* _DATA LISTING_
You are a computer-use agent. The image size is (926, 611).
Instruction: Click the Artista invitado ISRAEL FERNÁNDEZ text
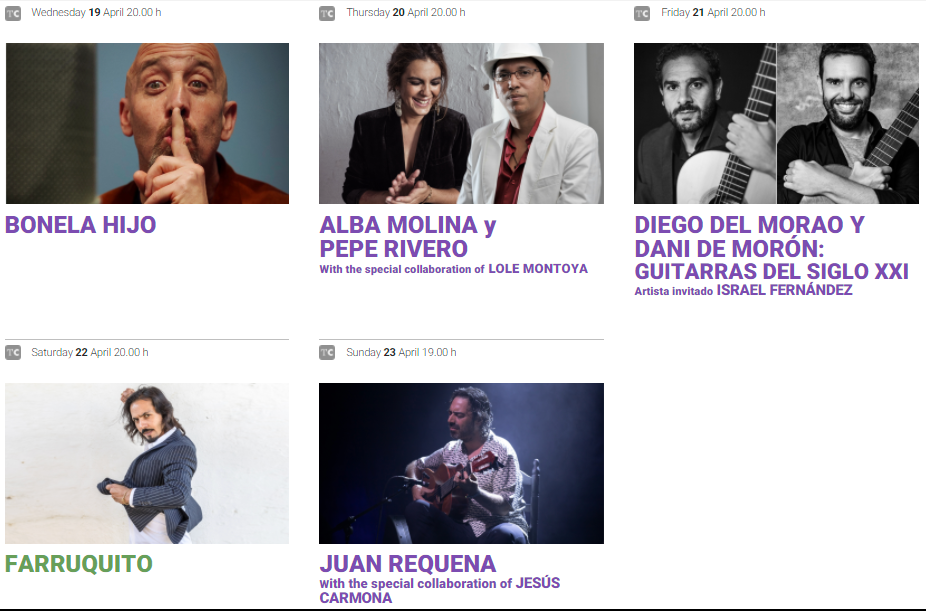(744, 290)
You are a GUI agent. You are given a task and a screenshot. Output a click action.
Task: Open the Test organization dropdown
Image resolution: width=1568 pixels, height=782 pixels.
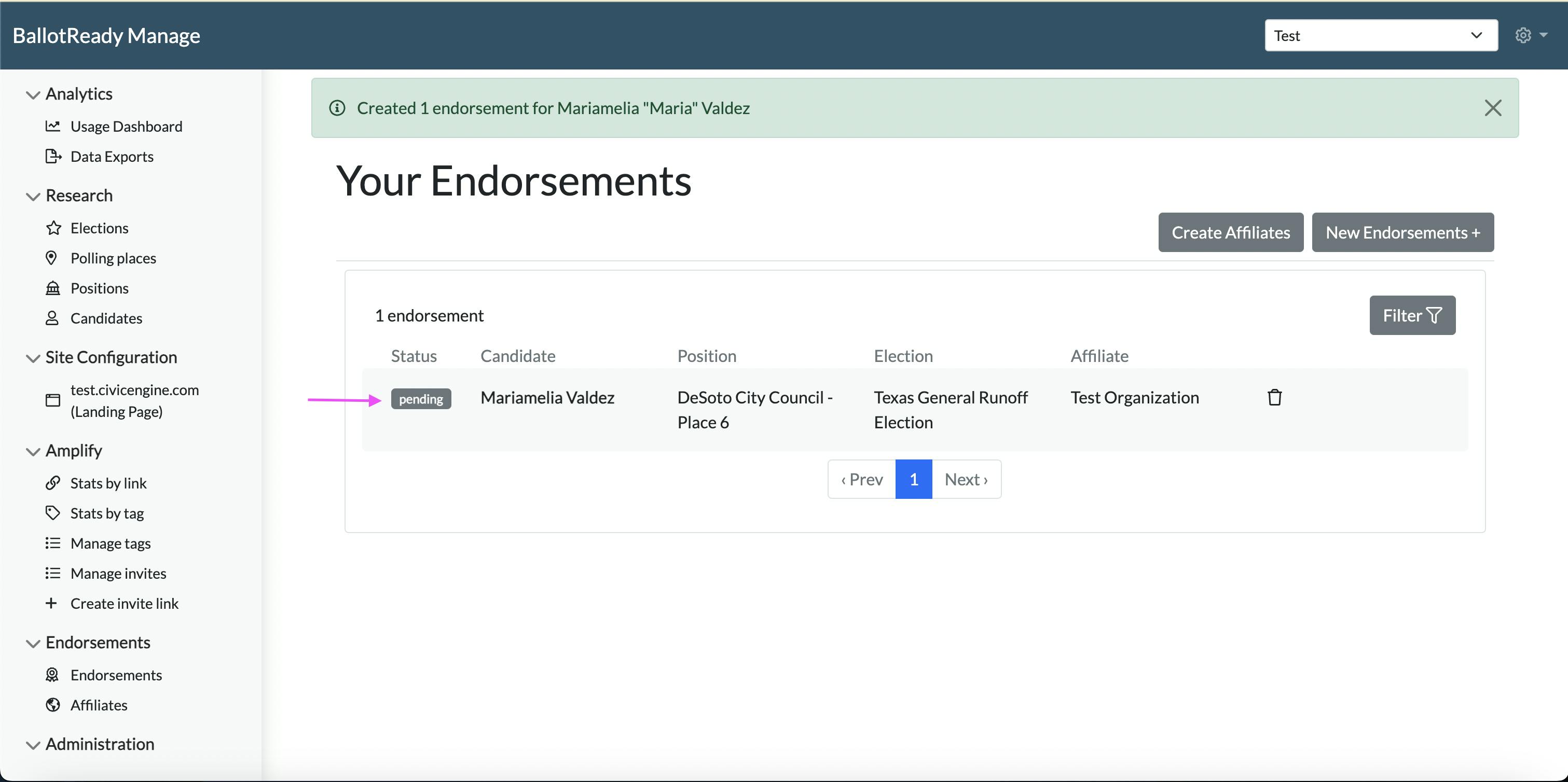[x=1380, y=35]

* _PROBLEM REQUIREMENTS_
The data above needs to be retyped exactly, with the images left out.

* _SOLUTION FOR THIS EXERCISE_
You are a computer-use agent. The image size is (926, 611).
Instruction: Click the Artista invitado ISRAEL FERNÁNDEZ text
(744, 290)
You are a GUI agent. You are given a task and a screenshot. Output a click action.
Task: Open the Test organization dropdown
Image resolution: width=1568 pixels, height=782 pixels.
[x=1380, y=35]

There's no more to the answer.